## [STATED PROBLEM A]
Answer these questions about the wchar_t mailing-list thread:
(i) What check does Peter suggest adding to alltypes.h as a static assert?
(ii) What maximum Unicode codepoint must wchar_t be able to hold, according to Markus Wichmann?
(iii) In what year was the previous discussion linked by alice?

Currently we accidentally "support" -fshort-wchar on architectures
that happen to use __WCHAR_TYPE__ to define wchar_t. Would it make
sense to add something like a static assert to alltypes.h that checks
that sizeof(wchar_t) >= 4?
Peter
On Mon, Feb 06, 2023 at 05:15:08PM -0800, Peter Collingbourne wrote:
> On Sun, Feb 5, 2023 at 3:49 PM Rich Felker <dalias@libc.org> wrote:
> >
> > On Sun, Feb 05, 2023 at 09:00:03PM +0100, Markus Wichmann wrote:
> > > On Sat, Feb 04, 2023 at 08:08:36AM +0100, alice wrote:
> > > > On Sat Feb 4, 2023 at 7:30 AM CET, Peter Collingbourne wrote:
> > > > > When building with -fshort-wchar the definition of wchar_t is
> > > > > incorrect. Get the correct definition from the compiler if available.
> > > > >
> > > > > This is useful when reusing the freestanding parts of musl on a
> > > > > bare-metal target that uses -fshort-wchar.
> > > >
> > > > somebody talked about this in 2015, see
> > > > https://www.openwall.com/lists/musl/2015/02/18/2
> > > > for the previous discussion.
> > > >
> > > > i understand in this case it's proposed a little different-
> > > > "reusing freestanding parts" as opposed to building a whole libc.so, but in
> > > > that case you could most likely patch this in when reusing it standalone only?
> > > >
> > > > it doesn't seem a good idea for it to be there, in general.
> > >
> > > Seconded. A lot of code in musl depends on wchar_t being able to hold
> > > the current maximum Unicode codepoint of 0x10FFFF at least, so the type
> > > must be at least 21 bits.
> >
> > Absolutely. -fshort-wchar requests a different ABI that is
> > fundamentally incompatible with libc and with use of the libc headers,
> > and also fundamentally incompatible with Unicode and the requirements
> > of the C language (unless you only want to support the BMP) -- C does
> > not allow "multi-wchar_t characters".

## [STATED PROBLEM B]
Extract every line of the listing below that contains the string "screenshot".

## [DATASET RECORDS]
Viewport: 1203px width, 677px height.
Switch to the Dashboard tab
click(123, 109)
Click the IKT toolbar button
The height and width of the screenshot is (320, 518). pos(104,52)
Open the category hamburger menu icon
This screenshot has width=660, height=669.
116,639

* * *

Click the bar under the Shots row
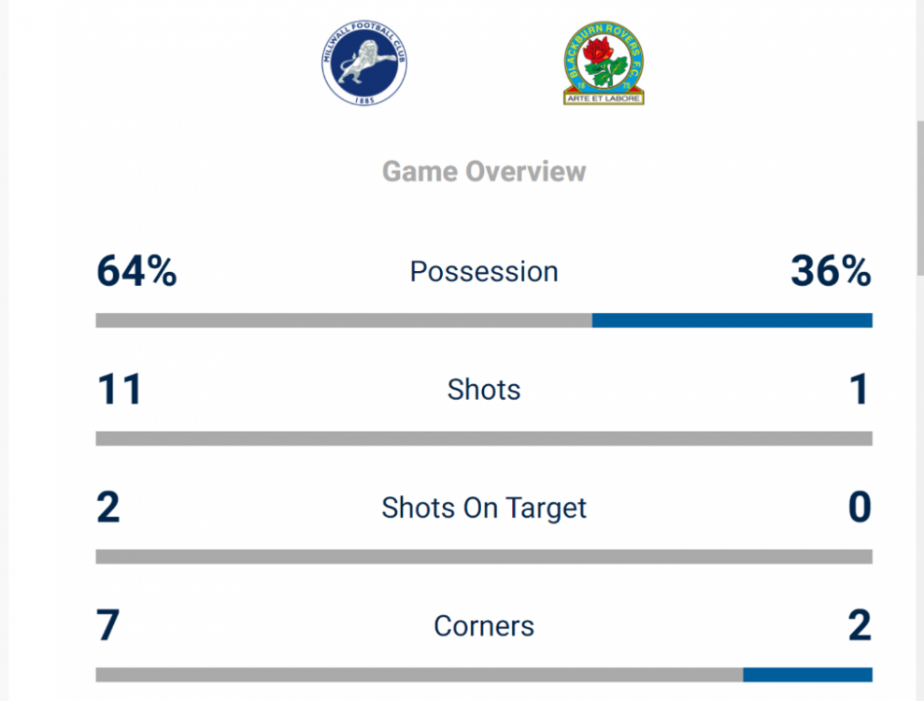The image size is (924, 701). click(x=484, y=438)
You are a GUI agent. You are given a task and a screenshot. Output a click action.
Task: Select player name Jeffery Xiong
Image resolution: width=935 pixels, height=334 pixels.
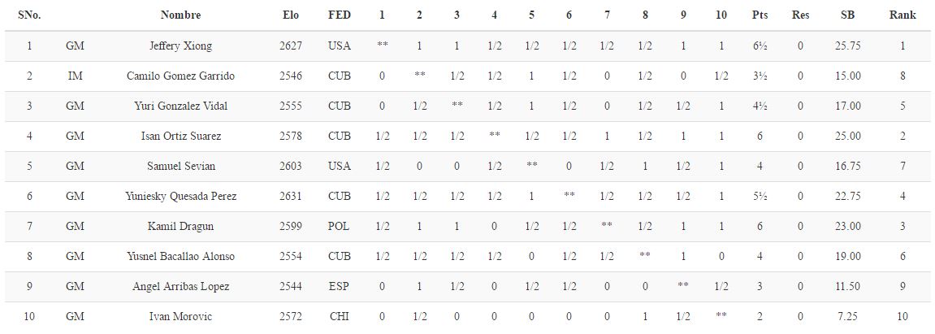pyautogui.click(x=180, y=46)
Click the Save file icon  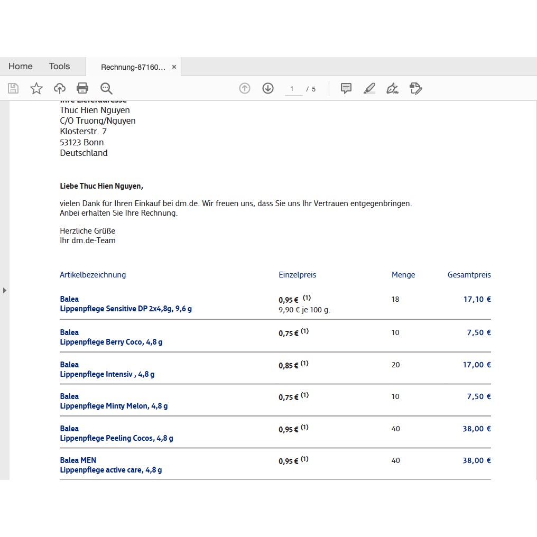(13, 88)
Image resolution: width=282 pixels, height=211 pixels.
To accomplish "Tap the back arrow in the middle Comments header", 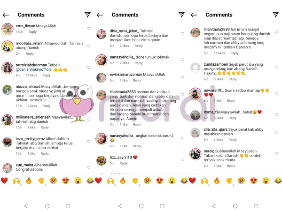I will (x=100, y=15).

==

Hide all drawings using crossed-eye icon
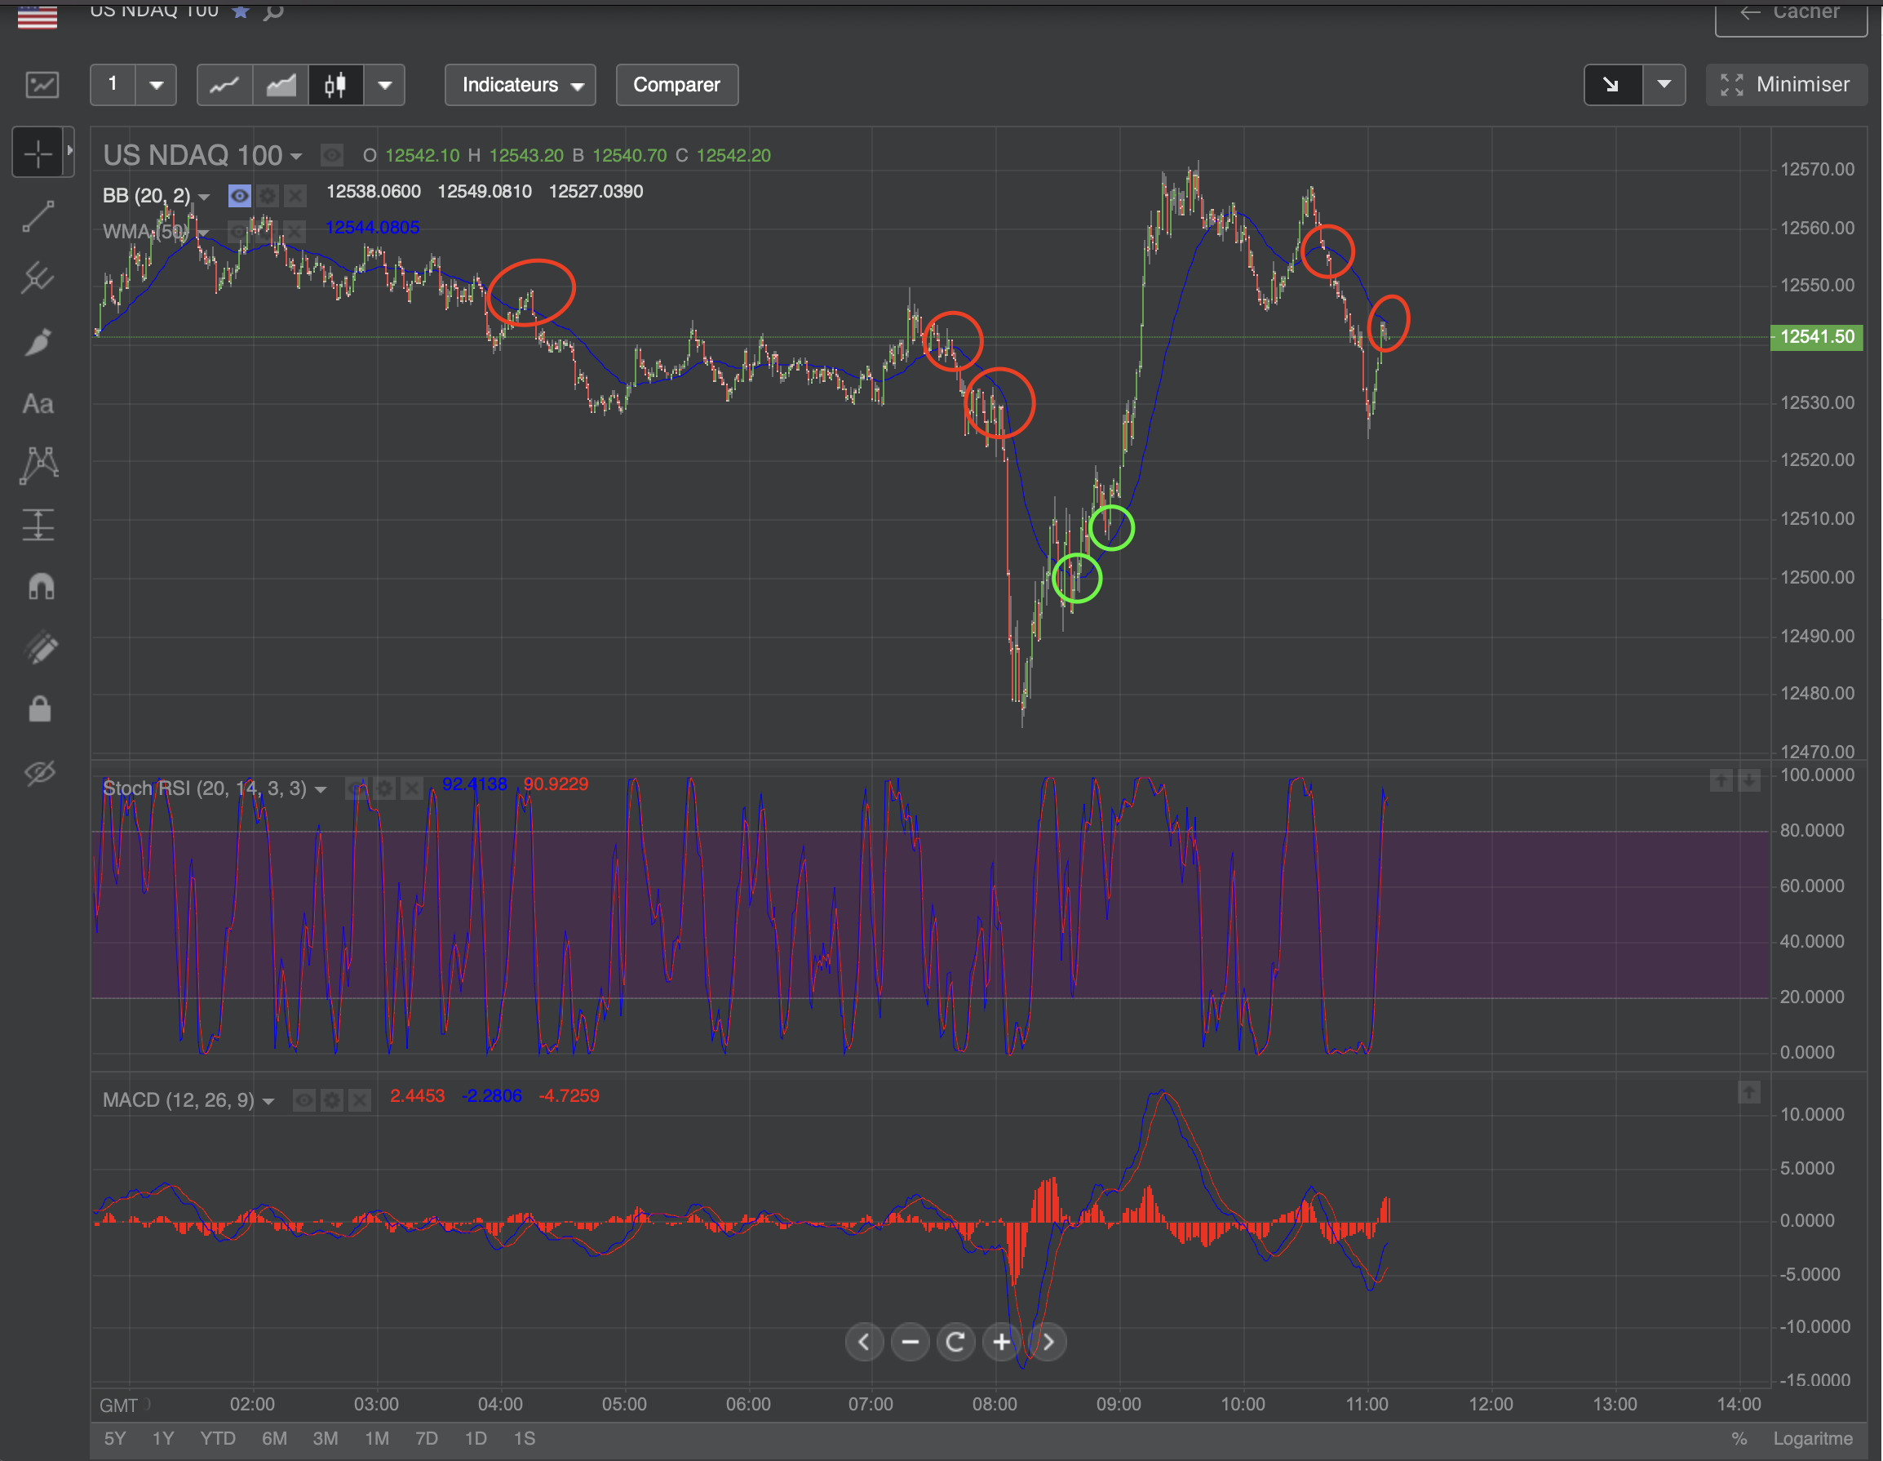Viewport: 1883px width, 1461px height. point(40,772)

## [EXPECTED ANSWER A]
(i) That sizeof(wchar_t) >= 4.
(ii) 0x10FFFF, so the type must be at least 21 bits.
(iii) 2015.

## [EXPECTED ANSWER B]
The height and width of the screenshot is (320, 518). pos(104,52)
This screenshot has width=660, height=669.
You are a GUI agent. You are given a task and a screenshot. Output a click action.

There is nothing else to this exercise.